=== Begin Enclosure ===
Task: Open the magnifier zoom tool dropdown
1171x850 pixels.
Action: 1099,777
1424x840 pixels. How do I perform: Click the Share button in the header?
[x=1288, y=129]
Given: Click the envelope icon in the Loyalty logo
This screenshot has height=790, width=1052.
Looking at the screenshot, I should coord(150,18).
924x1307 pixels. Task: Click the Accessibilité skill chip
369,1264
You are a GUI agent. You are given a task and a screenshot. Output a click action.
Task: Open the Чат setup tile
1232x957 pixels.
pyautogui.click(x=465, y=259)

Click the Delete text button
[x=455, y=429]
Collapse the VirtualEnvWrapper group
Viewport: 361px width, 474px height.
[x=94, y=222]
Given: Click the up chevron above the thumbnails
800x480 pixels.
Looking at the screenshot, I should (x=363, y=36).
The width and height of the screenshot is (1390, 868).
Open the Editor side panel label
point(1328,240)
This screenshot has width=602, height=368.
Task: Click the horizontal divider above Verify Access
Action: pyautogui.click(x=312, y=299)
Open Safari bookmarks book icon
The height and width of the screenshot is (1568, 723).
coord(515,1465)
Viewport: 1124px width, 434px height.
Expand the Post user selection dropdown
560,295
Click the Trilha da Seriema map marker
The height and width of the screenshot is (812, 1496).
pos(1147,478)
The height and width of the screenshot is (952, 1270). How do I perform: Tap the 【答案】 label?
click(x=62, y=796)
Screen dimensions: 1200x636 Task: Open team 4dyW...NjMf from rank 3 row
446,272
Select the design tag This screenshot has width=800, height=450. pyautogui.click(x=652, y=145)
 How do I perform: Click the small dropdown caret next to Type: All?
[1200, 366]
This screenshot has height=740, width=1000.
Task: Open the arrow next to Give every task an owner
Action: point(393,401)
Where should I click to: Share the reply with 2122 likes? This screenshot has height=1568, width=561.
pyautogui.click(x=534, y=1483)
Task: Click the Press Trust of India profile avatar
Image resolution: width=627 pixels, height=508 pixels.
=== End Enclosure ===
## YOUR TASK
Beginning at the line that holds "Collapse the VirtualEnvWrapper group", copy every line through the end of the entries exactly as given, and only those lines.

## RESPONSE TO THIS EXERCISE
Collapse the VirtualEnvWrapper group
Viewport: 361px width, 474px height.
[x=94, y=222]
Given: Click the up chevron above the thumbnails
800x480 pixels.
Looking at the screenshot, I should (x=363, y=36).
The width and height of the screenshot is (1390, 868).
Open the Editor side panel label
point(1328,240)
This screenshot has width=602, height=368.
Task: Click the horizontal divider above Verify Access
Action: pyautogui.click(x=312, y=299)
Open Safari bookmarks book icon
The height and width of the screenshot is (1568, 723).
coord(515,1465)
Viewport: 1124px width, 434px height.
Expand the Post user selection dropdown
560,295
Click the Trilha da Seriema map marker
The height and width of the screenshot is (812, 1496).
pos(1147,478)
The height and width of the screenshot is (952, 1270). How do I perform: Tap the 【答案】 label?
click(x=62, y=796)
Screen dimensions: 1200x636 Task: Open team 4dyW...NjMf from rank 3 row
446,272
Select the design tag This screenshot has width=800, height=450. pyautogui.click(x=652, y=145)
 How do I perform: Click the small dropdown caret next to Type: All?
[1200, 366]
This screenshot has height=740, width=1000.
Task: Open the arrow next to Give every task an owner
Action: point(393,401)
Where should I click to: Share the reply with 2122 likes? This screenshot has height=1568, width=561.
pyautogui.click(x=534, y=1483)
Task: Click the Press Trust of India profile avatar
Image resolution: width=627 pixels, height=508 pixels.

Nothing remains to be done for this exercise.